#### Source document
Have You Read Flash Fiction by Stuart Nager?

Flash fiction A to Z stories by Stuart Nager
Pops Sat Under Pig and Duck, Copyright (C) Andrew Graeme Gould.

If you haven’t, here’s your chance. And believe me, you don’t want to miss it.

I met Stuart during the A to Z challenge, which resulted in the book of flash fiction A to Z Stories of Life and Death. He was one of the few who wrote fiction on all the 26 posts for the 26 days of April, and I loved his work.

For today’s post, he wanted to work on prompts.

So I sent him this picture to the left by wonderful photographer friend Andrew Graeme Gould and the word prompts: Pencil, Hourglass. I specified the word count at 250.

The following is what Stuart created from this bizarre mix I provided him, and I LOVE it.


Pops sat under the Pig and Duck, waiting.  His juju bag sat at his feet, and his divining material set up on the ground in the proper order: plastic bottle of juice; name tag that he found in the garbage; and three copies of Cavo-Relievo Magazine.  Squinting in the sun, reading another copy of the magazine, Philippa sauntered up.

She had an hourglass figure, with long legs and long, jet black hair. Philippa took off her sunglasses, put her hand on her hips, and glared at Pops. Putting down his reading, Pops looked her squarely in her eyes. He reached into his shirt pocket and took out a pencil, circling the air around her face.

“Stop that. I want to…”

“Shh, …shhhh! Ah, there. It’s off to the left of your head; your thoughts are wide open to me. Philippa, he does not love you.” He pointed the pencil down to the last magazine to her right.

“Shit.” She looked down at the top magazine, and there was a picture of Jorge with another woman. The photo moved: Jorge and the blonde embracing; Jorge taking off her dress; Jorge running his hands along this other woman’s body. Philippa shed tears, watching this unfold.
########
#### Data lines
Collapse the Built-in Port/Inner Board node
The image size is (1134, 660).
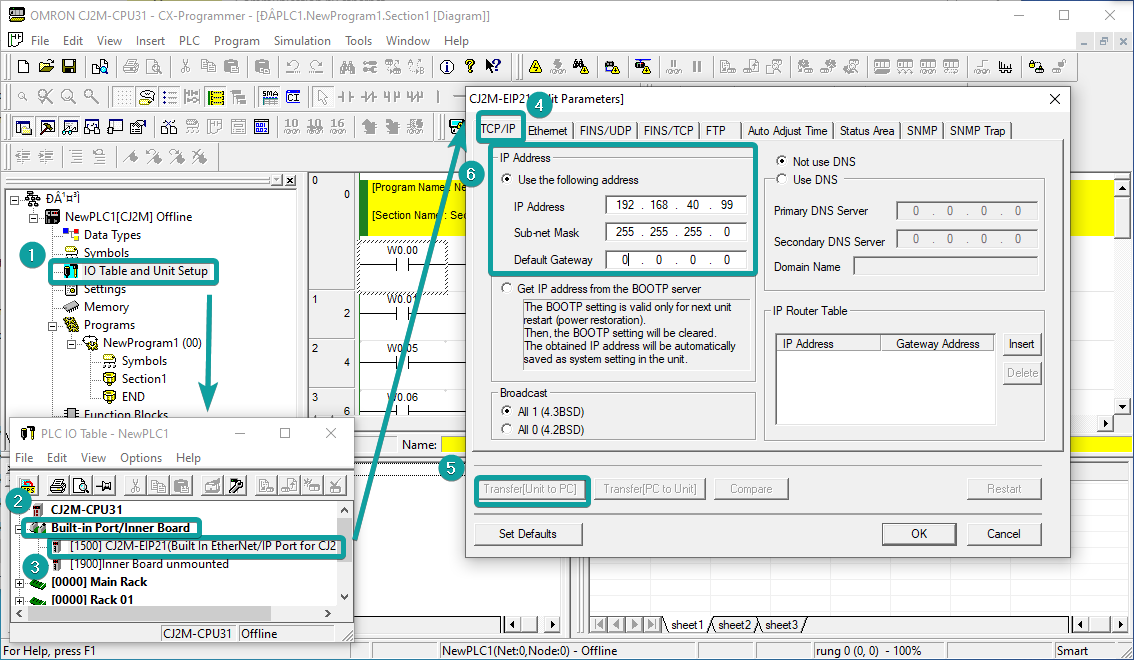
########
Set task A: In the flash fiction post, repeat the stretch from "She had an hourglass" through "watching this unfold.", switching "pencil" to "quill".
Set task B:
Answer these from the flash fiction post:
(i) What word count was specified for the piece?
(ii) Which photographer took the picture sent as a prompt?
(iii) How many copies of Cavo-Relievo Magazine were part of Pops's divining material?

Task response A:
She had an hourglass figure, with long legs and long, jet black hair. Philippa took off her sunglasses, put her hand on her hips, and glared at Pops. Putting down his reading, Pops looked her squarely in her eyes. He reached into his shirt pocket and took out a quill, circling the air around her face.

“Stop that. I want to…”

“Shh, …shhhh! Ah, there. It’s off to the left of your head; your thoughts are wide open to me. Philippa, he does not love you.” He pointed the quill down to the last magazine to her right.

“Shit.” She looked down at the top magazine, and there was a picture of Jorge with another woman. The photo moved: Jorge and the blonde embracing; Jorge taking off her dress; Jorge running his hands along this other woman’s body. Philippa shed tears, watching this unfold.

Task response B:
(i) 250
(ii) Andrew Graeme Gould
(iii) Three